Часть 1
7 января 2024 г. в 10:56
Брут не значит ничего для Персея, а Персей не значит ничего для Брута.
Незыблемая истина, которая должна была бы таковой и оставаться, если бы не переворот Купола. Им выдали новые роли, о которых они не просили и в которых себя не видели.
Брут так бы и оставался правой рукой Икара и предпочел бы не влезать напрямую в систему прекрасного Полиса, а Бродяга мог представить себя кем угодно, только не последователем философа, пусть и заменившим ему отца.
На самом деле, никто из них и не помнит, когда взаимная усталость достигла максимума и переросла в нечто подобное пониманию, а встречи стали случаться всё чаще.
А Персей не помнит то, как и зачем вычислил номер телефона Брута, сначала прикрываясь звонками из безопасности, дескать, проще, чем каждый раз пересекаться лично, которые затем и вовсе начались без повода.
"— Ты слишком вязнешь в своих алгоритмах. Не всё в мире можно подчинить системе."
Брут огрызается, но как-то в пол силы. Не дерзит, как раньше, не называет изгоем и отребьем, а лишь вторит, что система надежна и на нее можно положиться в, отличие от непостоянных людей, а в случае чего перепрограммировать или исправить ошибку, даже если этой ошибкой окажется кто-то из изгоев.
Вторит он это и тогда, когда они встречаются вновь за пределами Полиса, а Бродягу ярость пронизывает так, что ногти в кожу впиваются, оставляя кровавые полумесяцы.

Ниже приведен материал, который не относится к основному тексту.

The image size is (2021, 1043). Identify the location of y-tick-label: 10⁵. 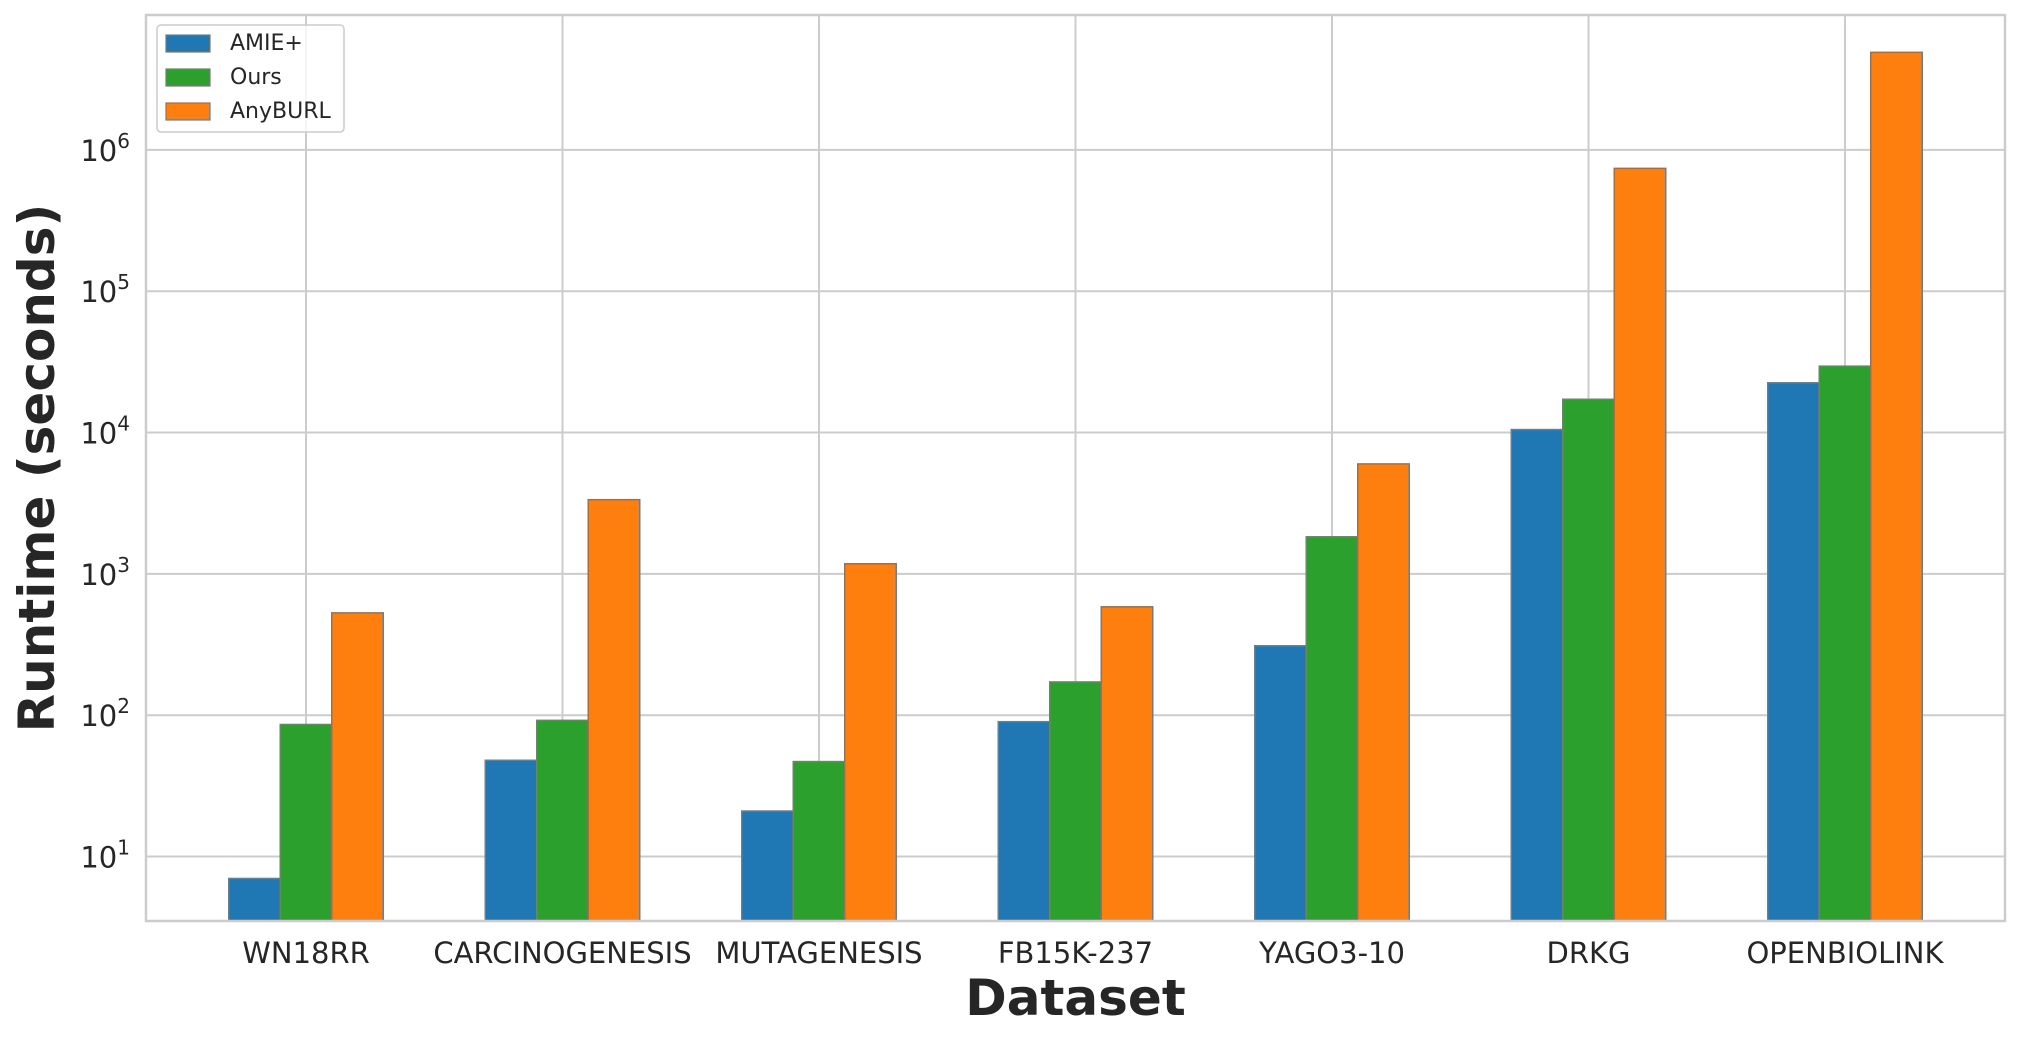
(105, 290).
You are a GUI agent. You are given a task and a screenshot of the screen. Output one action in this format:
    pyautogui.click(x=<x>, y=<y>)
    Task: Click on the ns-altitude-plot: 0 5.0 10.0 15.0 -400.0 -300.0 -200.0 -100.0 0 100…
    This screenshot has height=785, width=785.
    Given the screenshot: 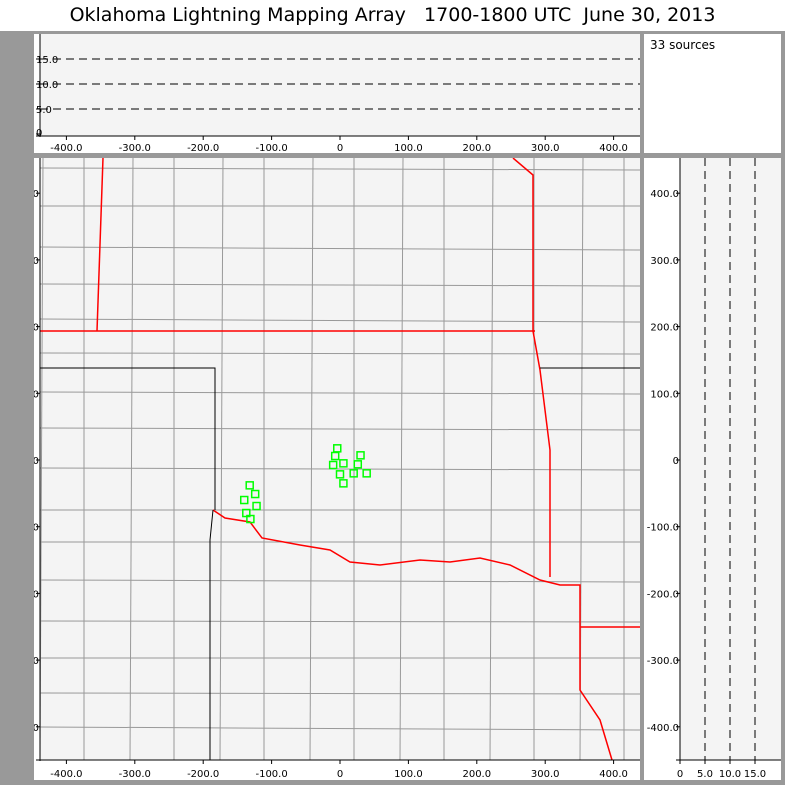 What is the action you would take?
    pyautogui.click(x=714, y=469)
    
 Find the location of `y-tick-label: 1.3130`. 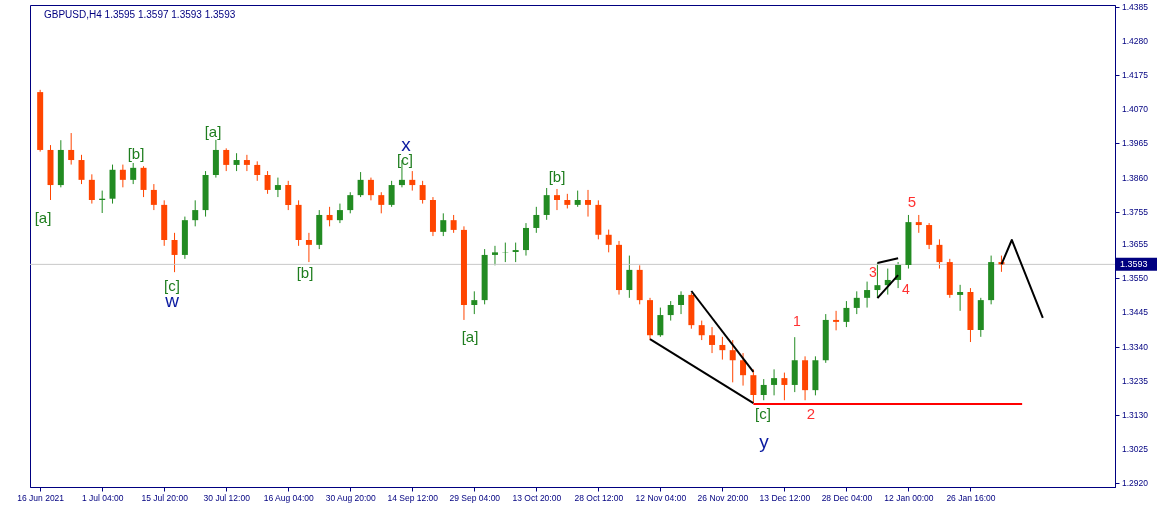

y-tick-label: 1.3130 is located at coordinates (1136, 414).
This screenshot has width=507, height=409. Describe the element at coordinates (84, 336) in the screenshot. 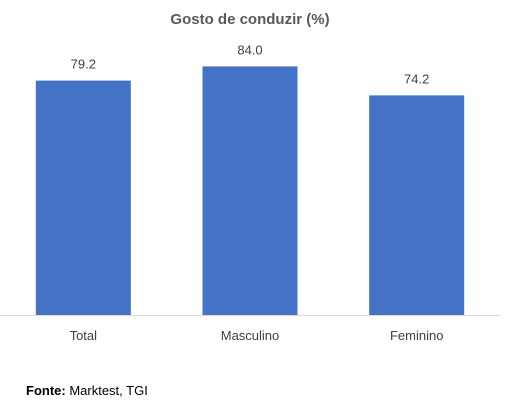

I see `category-label-total: Total` at that location.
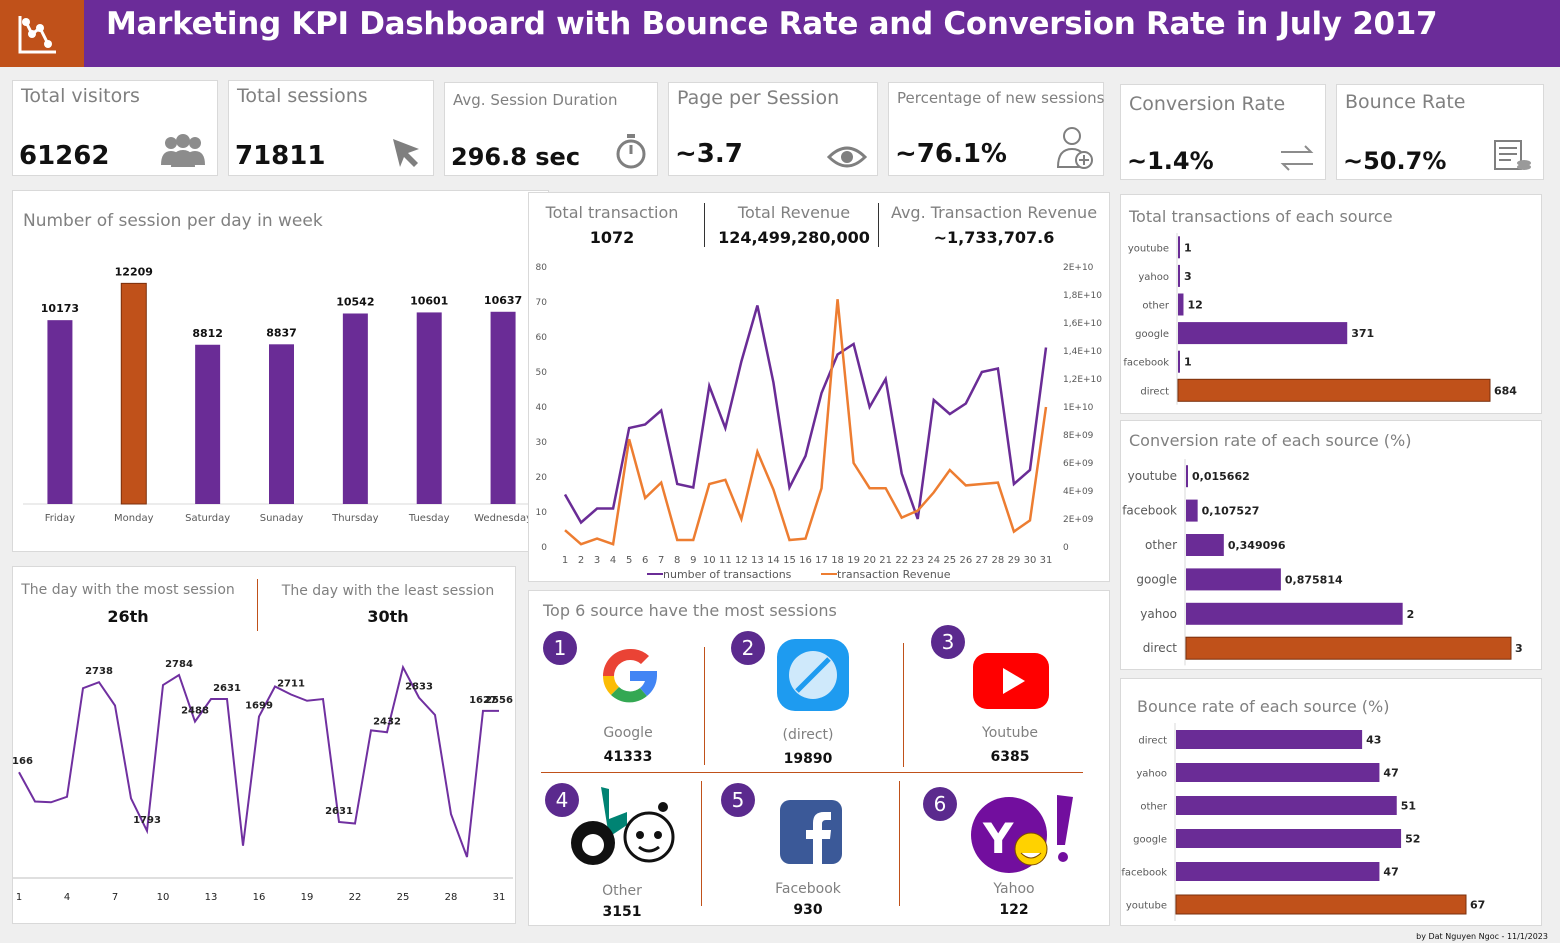  Describe the element at coordinates (612, 238) in the screenshot. I see `total-transaction-value: 1072` at that location.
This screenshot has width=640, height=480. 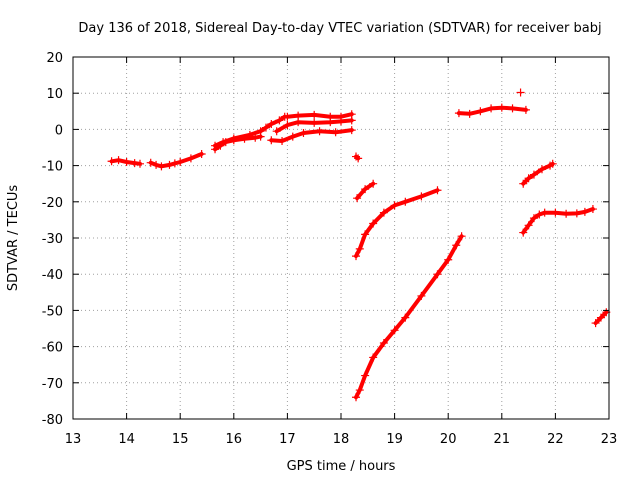 I want to click on y-tick-label: -70, so click(x=52, y=384).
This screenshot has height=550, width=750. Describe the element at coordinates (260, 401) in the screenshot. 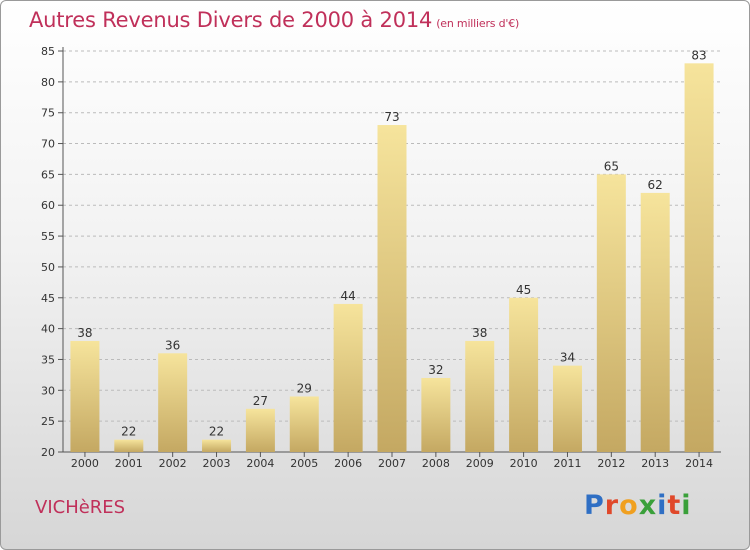

I see `data-label: 27` at that location.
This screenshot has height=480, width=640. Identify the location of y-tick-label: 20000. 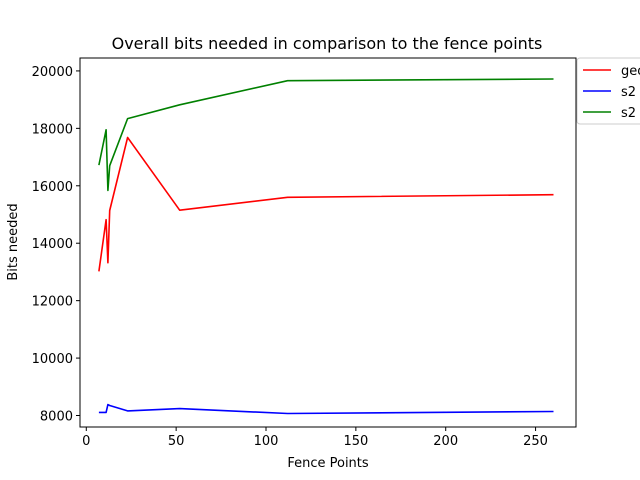
(52, 72).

Брут зовёт его Персеем только на людях и в стенах Купола, а Волчонком в лагере изгоев. А когда Бродяга сжимает его горло, закидывает ногу себе на бедра и втрахивает в стену так, что ноги предательски подкашиваются, слышится только протяжный стон и срывающееся на хрип "с-сукин сын.." — как символ слабости обоих.
Утром всё тот же Брут небрежно оправит свой воротник и нальет чашку крепкого кофе, прежде чем сесть писать новые коды для патрулирования Полиса. А Бродягу даже стащенный чип с обновленной базой данных не спасёт от вопроса — кто кого имел на самом деле?